We are getting less individualistic, too. We are beginning to think more of our regiment and less of ourselves. At first this loyalty takes the form of criticising other regiments, because their marching is slovenly, or their accoutrements dirty, or—most significant sign of all—their discipline is bad. We are especially critical of our own Eighth Battalion, which is fully three weeks younger than we are, and is not in the First Hundred Thousand at all. In their presence we are war-worn veterans. We express it as our opinion that the officers of some of these battalions must be a poor lot. From this it suddenly comes home to us that our officers are a good lot, and we find ourselves taking a queer pride in our company commander’s homely strictures and severe sentences the morning after pay-night. Here is another step in the quickening life of the regiment. Esprit de corps is raising its head, class prejudice and dour “independence” notwithstanding.
Again, a timely hint dropped by the Colonel on battalion parade this morning has set us thinking.
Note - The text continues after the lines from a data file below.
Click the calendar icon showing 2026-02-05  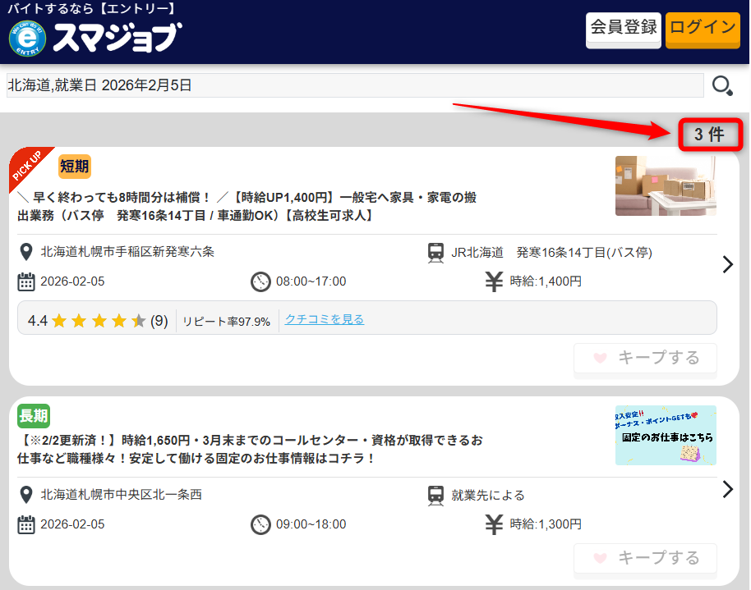[x=25, y=281]
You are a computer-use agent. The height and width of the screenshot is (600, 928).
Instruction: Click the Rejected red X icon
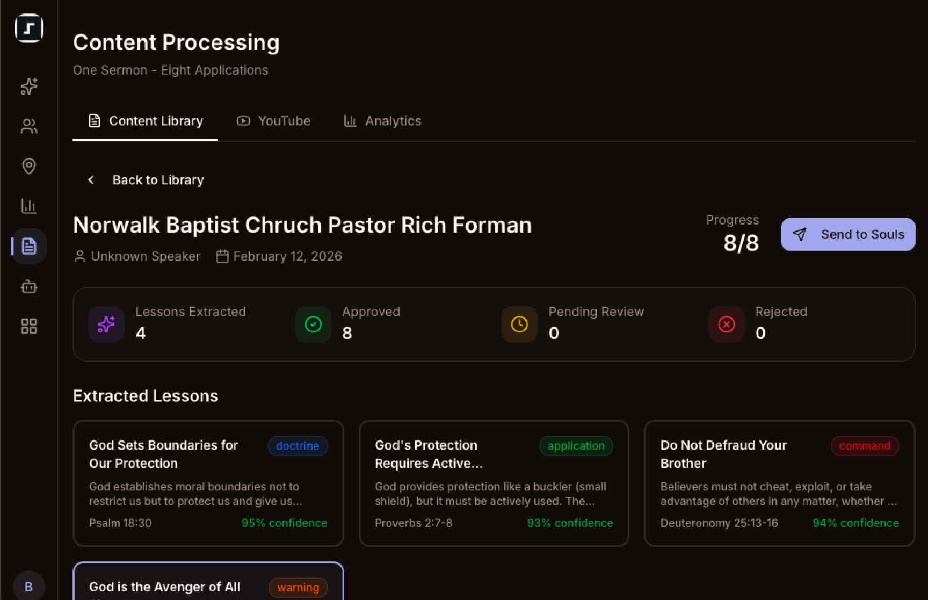coord(726,324)
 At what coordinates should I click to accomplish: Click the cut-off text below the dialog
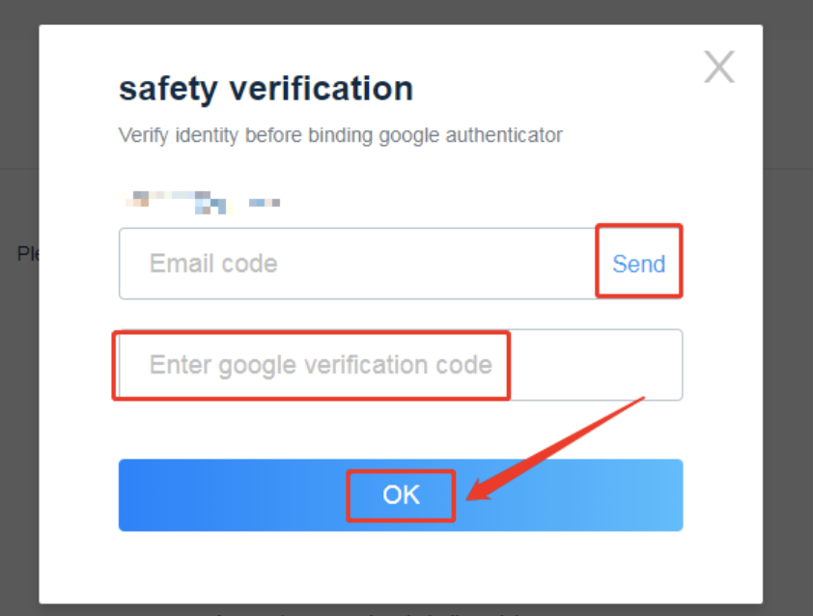click(x=367, y=611)
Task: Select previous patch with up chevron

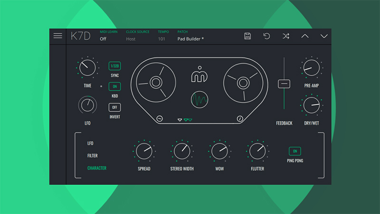Action: click(x=305, y=36)
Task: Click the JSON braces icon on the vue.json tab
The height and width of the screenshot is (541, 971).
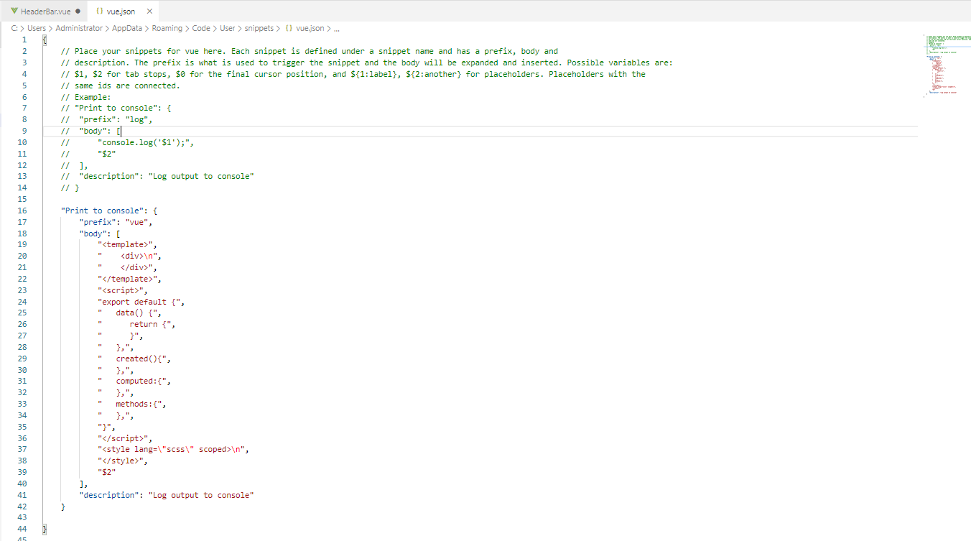Action: pyautogui.click(x=100, y=11)
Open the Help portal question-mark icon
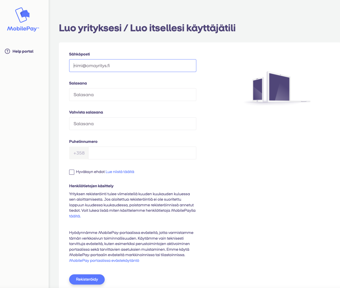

We begin to wonder how we shall compare with the first-line regiments when we find ourselves “oot there.” Silently we resolve that when we, the first of the Service Battalions, take our place in trench or firing line alongside the Old Regiment, no one shall be found to draw unfavourable comparisons between parent and offspring. We intend to show ourselves chips of the old block. No one who knows the Old Regiment can ask more of a young battalion than that.
IV
THE CONVERSION OF PRIVATE M’SLATTERY
One evening a rumour ran round the barracks. Most barrack rumours die a natural death, but this one was confirmed by the fact that next morning the whole battalion, instead of performing the usual platoon exercises, was told off for instruction in the art of presenting arms. “A” Company discussed the portent at breakfast.
“What kin’ o’ a thing is a Review?” inquired Private M’Slattery.
Private Mucklewame explained. Private M’Slattery was not impressed, and said so quite frankly. In the lower walks of the industrial world Royalty is too often a mere name. Personal enthusiasm for a Sovereign whom they have never seen, and who in their minds is inextricably mixed up with the House of Lords, and capitalism, and the police, is impossible to individuals of the stamp of Private M’Slattery. To such, Royalty is simply the head and corner-stone of a legal system which officiously prevents a man from being drunk and disorderly, and the British Empire an expensive luxury for which the working man pays while the idle rich draw the profits.